2_25When I begin a new manuscript, especially one that will require a major commitment of time, I pause to consider whether what I want to write will be marketable. I count on income from my writing to buy my groceries and pay my rent, so marketability is a question I can’t avoid. Nonetheless, unless my checkbook is exceptionally thin, having asked the question I put it aside—even if the answer is a rather obvious “No!”—and I proceed to write out of the inner necessity Jung speaks of.

I write what I need to write. I write to explore ideas that intrigue me. I write to celebrate this world I love. And I write to make sense of my own life.

Killing Miss Kitty and Other Sins was a perfect example of the writing-to-make-sense sort.

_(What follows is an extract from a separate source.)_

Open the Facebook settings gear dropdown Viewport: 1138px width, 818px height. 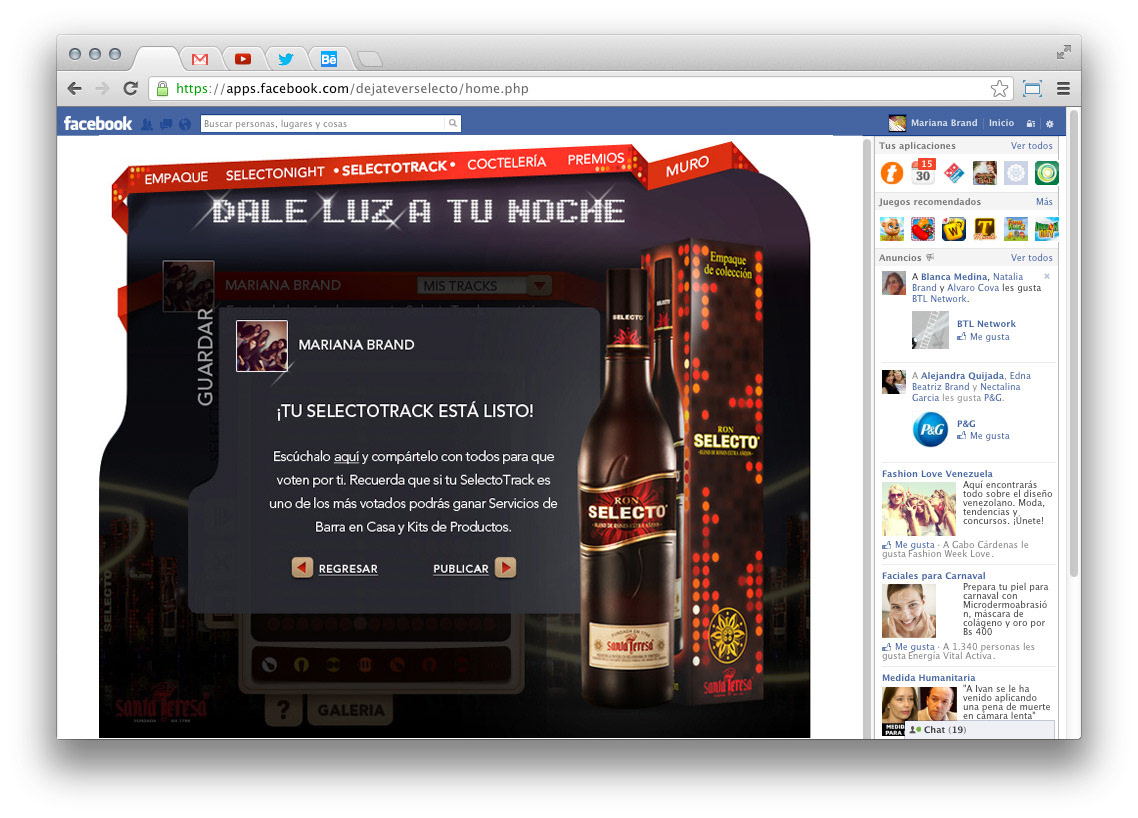[1049, 123]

I knew when I began that collection of semi-autobiographical young adult short stories that I was taking a big risk. I didn’t have to run a survey to know that there are few—if any—folks out in the world who are as fascinated by my personal history as I am. And I’m not enough of a name to be able to count on the voyeurism factor to give my revelations a boost.

Moreover, I found myself needing to tell my story from a perspective long forbidden to juvenile fiction, as an adult narrator looking back, and that wasn’t going to help the book’s chances of success, either. Nor was any of this aided by the range of the stories. They begin with Claire, the main character, at 11, playing dolls, and end with her at 16, having an orgasm. Inevitably, the gatekeepers would assume that 16-year-olds wouldn’t put up with the doll play, albeit in a highly charged racial situation, and that 11-year-olds weren’t ready for the orgasm. So where did the book fit? There is challenging religious material, too, and occasional graphic language that fits the stories but not the average classroom. So, to put it mildly, the book was awkward to place anywhere in the juvenile market. (It probably should have been sold as an adult book where none of those factors would have mattered, but finding my way to a new market would have been a challenge.)

As a young-adult piece there were two ways Killing Miss Kitty could have gone out there in the world. Either it might catch attention and fly because it was unique. Or its unorthodoxy would disturb and shock—not the young but the adults who make decisions for the young—and it would be shunned. In the months coming up to Killing Miss Kitty’s official publication date, the book set off lots of buzz and received nice reviews. My editor and I were both hopeful that unique would win out. Something like 5,000 copies flew out the door before the book was even launched. But it didn’t take long following the publication date for those copies to come sailing back through the very same door. (I have a friend who says of one of her books that more copies were returned to the publisher than ever went out, and it’s tempting to borrow her description for my own experience.)

And so . . . this book, the closest to my heart of any I’d written up to that time, was my biggest failure. At least it was so if success or failure is to be measured in sales. And to some extent it has to be. Groceries and rent again!

It’s been seven years since Killing Miss Kitty and Other Sins came out, seven years in which it has pretty much disappeared from view. And yet it remains in my heart. I haven’t reread it recently, but in the first year or so I returned to it many times, something I don’t usually do with my published work. I needed to assure myself that, despite the book’s trajectory out there in the world, I had done what I most wanted to do. I had found a core of truth in my own childhood and turned it into stories. And on each reading I was satisfied that I had. (I don’t imagine the publisher was as satisfied as I, but that’s another story entirely.)

I came across an interview with Jane Pauley in the January 20th edition of Time Magazine, and this is one of the things she said:

“The Jane Pauley Show was a failure, but it’s the thing I am proudest of. My psyche doesn’t know that I’m supposed to be embarrassed by it, because my psyche is proud that I had the courage to try.”

Inner necessity called her to play with own truth, and she had the courage to do it. Now Jane Pauley and a much more obscure Marion Dane Bauer move on to discover more objects to love . . . and to play with them to our hearts’ content.